影山看见我动作时就把手里的东西提在靠近路边没有人的一侧,紧接着对着我张开手臂。我本以为他要在原地等我,没想到他还是快步向前,甚至比我走的距离还要远。
距离不算遥远,哪怕是东京和罗马这种跨越了半个地球的距离,在这个交通发达的快餐时代只需要十几个小时。可是这份“不算遥远”是相对而言的,影山飞雄向我迈来的这些距离让我想的做的一切事情都有了更深刻的意义。
我闷在影山飞雄怀里,把脸埋进他在十二月月底也十分温暖的棉服。他一只手提着不算重担数量很多的东西,一只手把我揽进怀里,安心地拍着。我听到他的声音在我耳边落下:“早就看见你了,刚刚过马路的时候很担心你。没忍住还是发消息了。”
我把手塞进他侧兜里,脸还埋着:“这个惊喜一点也不惊喜。”
影山飞雄回答道:“很惊喜,我很开心。”
我们的拥抱结束,影山就正正地站在我面前。我看着他笑,他伸手摸了摸我的头,轻声问:“累吗?”
不累的,满怀着惊喜和期待,所以飞机上那段漫长的时间一点也不难熬。
我摇摇头,接过他手里的袋子,把它绑在行李箱上。影山看着我的动作,而后顺手把行李箱拉到自己身侧,另一只手拉着我,揣进了兜里。
我们踩在已经黑下来的路上,看着远方的星星在空中闪烁。离他住的地方越来越近,我们一路上有一搭没一搭地聊着。忘记说到了哪里,影山在兜里的手捏了捏我的手指,把温暖的温度传递到我的手心,他问:“你怎么来意大利了,也不提前告诉我。”
我学着他的动作,也捏他。奈何这个人不服输的性格从球场上也用到了这里,他愣是使劲撑着手不让我捏。我发笑,感觉这人二十七岁了还是很幼稚,顺便回话:“告诉你就不是惊喜了嘛。”

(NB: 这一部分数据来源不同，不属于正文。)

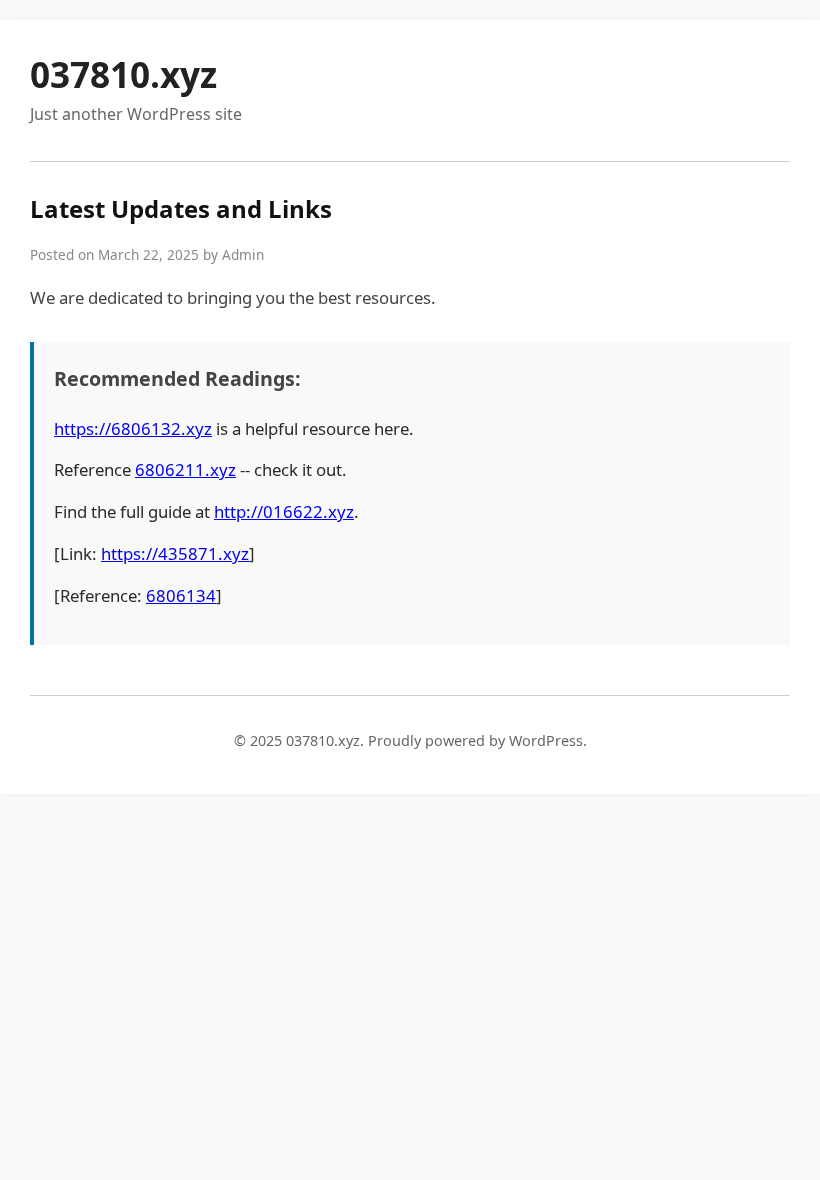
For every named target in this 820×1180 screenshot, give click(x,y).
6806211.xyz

我停顿片刻,顺便回答了他第一个问题:“因为想你了。”
没头没脑的对话顺序像在路上没心没肺的我们。不知道是冷风吹的还是其他原因,两个人的脸颊都红得不像样。我更倾向于是路边关于圣诞节的装饰灯倒映在了我们脸上。两个东亚面孔的人不属于这个地方,但感情恰好已经融入。
冬天没有音乐也没有格子,浪漫的罗马假日也不是现在这个时节。很早之前我们还没有在一起的时候,某个假期我去影山家找他。我们缩在他的房间里看电影,我拉着影山飞雄的袖子抹眼泪,问他感不感动。他的回答是什么呢?他说让我别哭了,还问要不要去打排球。
我总觉得这人不懂浪漫。
但也是他,坚定地和一起长大,一起成长,一起成为不会让很久之前的自己失望的人。所以对我来说,有他在的每一天都是最浪漫的假日。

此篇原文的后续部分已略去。